De repente um espinho

De repente um espinho atravessa camadas de pele e fica ali cravado, sangrando horas, dias, anos. Até nos acostumarmos com aquela dor como um acontecimento perdido no passado, mas continua ali, e a qualquer momento pode ser ativado novamente como se alguém fincasse o espinho um centímetro a mais, para nos lembrar que jamais parou de doer ou sangrar e que continua manchando de vermelho a nossa vida como se fosse novo, mesmo sendo só um reflexo, uma repetição daquela dor original. O espinho é cravado na nossa distração com a pétala e com o perfume, quando inocentemente estávamos entregues, com os poros bem abertos e a pele receptiva. 
Nossas dores são originárias de choques de humilhação, rejeição, exclusão ou abandono. Às vezes estes 4 aspectos de dor e tristeza estão presentes na mesma situação em que o espinho foi fincado. Fomos humilhados, rejeitados, excluídos, abandonados... Os sentimentos estão vivos, mesmo que as lembranças estejam mortas. Com sorte lembramos da cena, uma imagem de muita dor. Somos capazes de recordar quem nos humilhou, o que disse, ou onde nos abandonaram, ou porque até hoje nos sentimos excluídos ou novamente rejeitados. Às vezes o choro da criança está claro, às vezes perdido na memória. Pode ser que sobre uma cena da adolescência, ou então apenas essa sensação repetitiva em nossa vida adulta. Quando esta dor é tocada, por algum motivo qualquer, somos tomados profundamente por uma tristeza incompreensível aos outros e inexplicável com a razão. Nem sempre condiz com o que está acontecendo, mas é algo que fez o espinho ser espremido um pouco mais e aflora toda a dor guardada e reprimida, volta com força o sentimento de exclusão, rejeição, humilhação, abandono, volta atualizado e reeditado no presente. 
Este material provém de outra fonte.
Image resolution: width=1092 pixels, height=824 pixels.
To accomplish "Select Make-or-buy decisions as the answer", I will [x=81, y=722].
Dizem que a gravidez é uma travessia por todos os fatos importantes, bons ou ruins, que vivemos. De certa forma eles podem estar sendo reeditados no feto, não está sob nosso controle evitar isso. 
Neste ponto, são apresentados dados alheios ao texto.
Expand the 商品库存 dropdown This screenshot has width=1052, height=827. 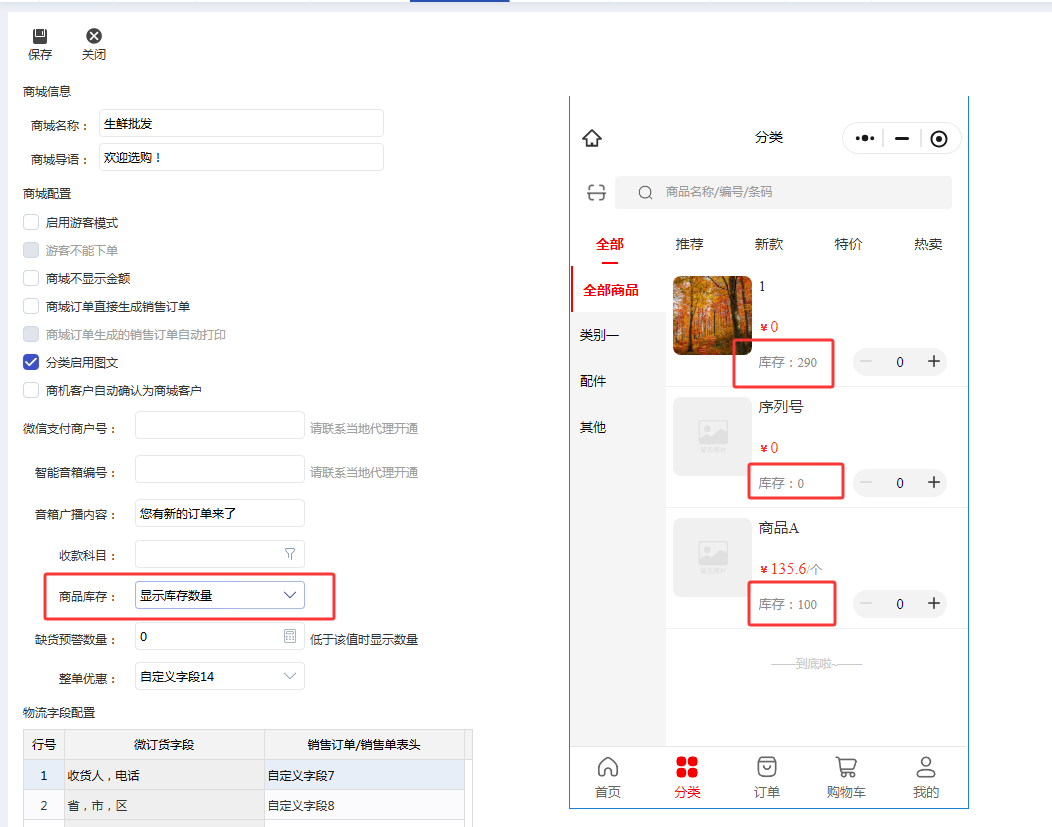pos(290,595)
Tenho tido uma gravidez muito doce e alegre mas também tenho visitado (em alguns momentos com suavidade em outros com intensidade) os meus espinhos. Acho que aconteceu duas vezes nesta gravidez, por enquanto, mas na segunda vez parece que foi mais doloroso que na primeira. Há poucos dias estava bem no ponto em que o espinho foi fincado, revivendo a dor de uma cena que no passado não é muito clara e com um gatilho que sinto vergonha de contar. Mas é o momento chave em que sentimos tristeza. Da tristeza profunda nasce muita raiva e da raiva criamos nossos pactos de vingança  “eu vou me vingar de quem fez isso comigo”, e criamos também a mentira “ninguém vai saber, pois corro o risco de viver isso de novo, se souberem. Não posso deixar que ninguém perceba minha raiva e meu plano de vingança”. Pronto então nos mascaramos daquilo que consideramos que não será mais excluído, rejeitado, humilhado, ou abandonado. Mas o espinho nos acompanha como que denunciando que enquanto estivermos com ele fincado na pele será mais simples e fácil sentirmos a dor novamente. 

Fatos muito corriqueiros, uma frase que alguém nos disse, uma atitude de uma pessoa próxima ou desconhecida, qualquer coisa pode desencadear um processo doloroso conectado ao espinho da nossa dor original. Mas, sem dúvida, a esfera em que estaremos mais suscetíveis a sentir a dor novamente é na esfera dos relacionamentos, com ênfase para os relacionamentos mais íntimos. Assim como a criança faz com os pais e/ou familiares mais próximos, depositamos, na pessoa com quem nos relacionamos, muitas das nossas expectativas de felicidade. Esperamos sempre algo em troca ao que damos. Nada é de graça. Nosso coração ainda não é puro. É um coração ferido que teima em se ferir novamente. Esse é o caminho da liberdade e da autonomia, quando vemos em nós o movimento na direção de uma compreensão mais ampla, mesmo que o caminho inclua atravessar as dores, oferecendo-nos a única forma de curá-las: bem de perto!